◆ **What is being asked**: Pick each line containing the word "cell" out of the data below.

(Data extracts Opens)

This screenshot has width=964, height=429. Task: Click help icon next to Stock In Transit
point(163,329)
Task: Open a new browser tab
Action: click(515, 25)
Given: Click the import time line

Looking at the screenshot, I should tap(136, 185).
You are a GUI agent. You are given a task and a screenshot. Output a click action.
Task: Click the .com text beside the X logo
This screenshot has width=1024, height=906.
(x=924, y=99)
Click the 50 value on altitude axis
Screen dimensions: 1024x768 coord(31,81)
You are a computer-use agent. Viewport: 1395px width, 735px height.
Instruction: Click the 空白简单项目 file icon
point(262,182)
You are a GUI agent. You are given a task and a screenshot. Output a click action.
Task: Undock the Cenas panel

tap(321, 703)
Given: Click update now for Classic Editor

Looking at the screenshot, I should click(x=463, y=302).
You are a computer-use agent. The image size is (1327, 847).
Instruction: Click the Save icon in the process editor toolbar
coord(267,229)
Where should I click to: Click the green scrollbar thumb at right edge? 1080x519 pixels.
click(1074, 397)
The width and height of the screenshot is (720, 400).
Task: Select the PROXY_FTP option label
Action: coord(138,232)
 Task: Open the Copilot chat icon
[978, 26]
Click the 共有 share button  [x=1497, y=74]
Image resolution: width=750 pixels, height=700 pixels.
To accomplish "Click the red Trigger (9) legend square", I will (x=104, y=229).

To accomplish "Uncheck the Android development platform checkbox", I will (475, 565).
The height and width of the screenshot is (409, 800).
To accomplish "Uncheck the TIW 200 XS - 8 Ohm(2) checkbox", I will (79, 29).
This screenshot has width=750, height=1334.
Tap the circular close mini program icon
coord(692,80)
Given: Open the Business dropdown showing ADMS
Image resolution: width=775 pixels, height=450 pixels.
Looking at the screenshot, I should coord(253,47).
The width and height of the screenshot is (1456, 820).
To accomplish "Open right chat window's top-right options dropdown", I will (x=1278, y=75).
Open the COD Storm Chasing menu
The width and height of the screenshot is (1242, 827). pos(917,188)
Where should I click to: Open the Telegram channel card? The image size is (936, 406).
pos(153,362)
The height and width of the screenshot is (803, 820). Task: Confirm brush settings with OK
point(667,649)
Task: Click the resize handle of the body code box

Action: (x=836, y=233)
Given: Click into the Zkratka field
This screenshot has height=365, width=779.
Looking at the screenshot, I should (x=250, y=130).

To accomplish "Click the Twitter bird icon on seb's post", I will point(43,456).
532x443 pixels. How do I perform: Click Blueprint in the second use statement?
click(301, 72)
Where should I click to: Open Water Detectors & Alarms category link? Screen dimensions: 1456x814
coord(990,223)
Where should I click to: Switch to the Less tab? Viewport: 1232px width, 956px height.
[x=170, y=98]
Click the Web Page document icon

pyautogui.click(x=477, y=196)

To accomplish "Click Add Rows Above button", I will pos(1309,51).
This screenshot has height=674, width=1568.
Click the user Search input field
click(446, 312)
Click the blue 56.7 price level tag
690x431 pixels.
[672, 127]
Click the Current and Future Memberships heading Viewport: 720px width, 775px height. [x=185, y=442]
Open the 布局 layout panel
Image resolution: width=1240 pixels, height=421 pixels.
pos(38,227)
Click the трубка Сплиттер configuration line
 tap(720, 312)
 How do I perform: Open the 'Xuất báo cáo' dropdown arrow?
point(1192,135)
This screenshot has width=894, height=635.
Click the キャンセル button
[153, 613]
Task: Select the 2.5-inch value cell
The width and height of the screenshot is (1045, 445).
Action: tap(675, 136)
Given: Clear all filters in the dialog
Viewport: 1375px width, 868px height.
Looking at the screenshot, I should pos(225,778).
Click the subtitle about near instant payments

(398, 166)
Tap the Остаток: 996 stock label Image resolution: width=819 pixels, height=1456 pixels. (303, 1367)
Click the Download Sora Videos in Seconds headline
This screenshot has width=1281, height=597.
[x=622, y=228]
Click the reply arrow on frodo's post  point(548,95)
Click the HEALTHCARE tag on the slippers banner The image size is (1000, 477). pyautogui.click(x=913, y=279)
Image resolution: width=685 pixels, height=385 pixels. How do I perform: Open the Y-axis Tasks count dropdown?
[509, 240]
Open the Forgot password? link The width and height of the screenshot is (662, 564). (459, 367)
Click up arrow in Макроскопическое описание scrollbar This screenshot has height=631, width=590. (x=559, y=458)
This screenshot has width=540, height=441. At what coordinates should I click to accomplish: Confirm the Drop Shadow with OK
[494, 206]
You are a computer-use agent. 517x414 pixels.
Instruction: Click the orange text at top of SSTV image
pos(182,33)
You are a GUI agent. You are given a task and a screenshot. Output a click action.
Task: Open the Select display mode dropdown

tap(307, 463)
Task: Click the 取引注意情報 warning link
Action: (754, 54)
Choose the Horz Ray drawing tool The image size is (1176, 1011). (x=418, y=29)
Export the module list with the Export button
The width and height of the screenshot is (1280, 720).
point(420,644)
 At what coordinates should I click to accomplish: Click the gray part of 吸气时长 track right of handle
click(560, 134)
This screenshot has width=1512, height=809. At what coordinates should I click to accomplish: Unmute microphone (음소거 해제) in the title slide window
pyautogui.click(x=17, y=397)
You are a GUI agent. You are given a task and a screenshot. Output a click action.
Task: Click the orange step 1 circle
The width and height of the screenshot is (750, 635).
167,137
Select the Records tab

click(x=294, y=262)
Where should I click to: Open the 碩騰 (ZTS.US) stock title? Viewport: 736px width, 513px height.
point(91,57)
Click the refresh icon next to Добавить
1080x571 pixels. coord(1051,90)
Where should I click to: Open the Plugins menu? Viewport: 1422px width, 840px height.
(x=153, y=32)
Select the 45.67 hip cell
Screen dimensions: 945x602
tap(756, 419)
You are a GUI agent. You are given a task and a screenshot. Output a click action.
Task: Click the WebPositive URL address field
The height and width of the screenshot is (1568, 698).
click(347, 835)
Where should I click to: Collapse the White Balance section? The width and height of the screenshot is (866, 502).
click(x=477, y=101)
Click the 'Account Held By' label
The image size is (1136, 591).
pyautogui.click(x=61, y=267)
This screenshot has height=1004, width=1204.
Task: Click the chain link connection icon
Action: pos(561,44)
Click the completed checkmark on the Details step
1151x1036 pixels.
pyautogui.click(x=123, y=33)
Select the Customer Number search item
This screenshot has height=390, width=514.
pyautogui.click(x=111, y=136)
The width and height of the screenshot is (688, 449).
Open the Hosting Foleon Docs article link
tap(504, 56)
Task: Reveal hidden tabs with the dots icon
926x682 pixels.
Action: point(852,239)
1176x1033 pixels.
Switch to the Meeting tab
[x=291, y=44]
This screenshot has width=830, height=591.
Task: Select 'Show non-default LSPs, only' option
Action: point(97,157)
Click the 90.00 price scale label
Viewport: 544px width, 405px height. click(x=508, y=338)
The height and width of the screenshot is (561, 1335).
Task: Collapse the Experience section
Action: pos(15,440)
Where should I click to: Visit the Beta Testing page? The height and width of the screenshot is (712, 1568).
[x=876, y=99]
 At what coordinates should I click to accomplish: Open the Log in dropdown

(Data extracts Closes)

◆ **Response to this task**:
Task: Select the 2.5-inch value cell
Select the 45.67 hip cell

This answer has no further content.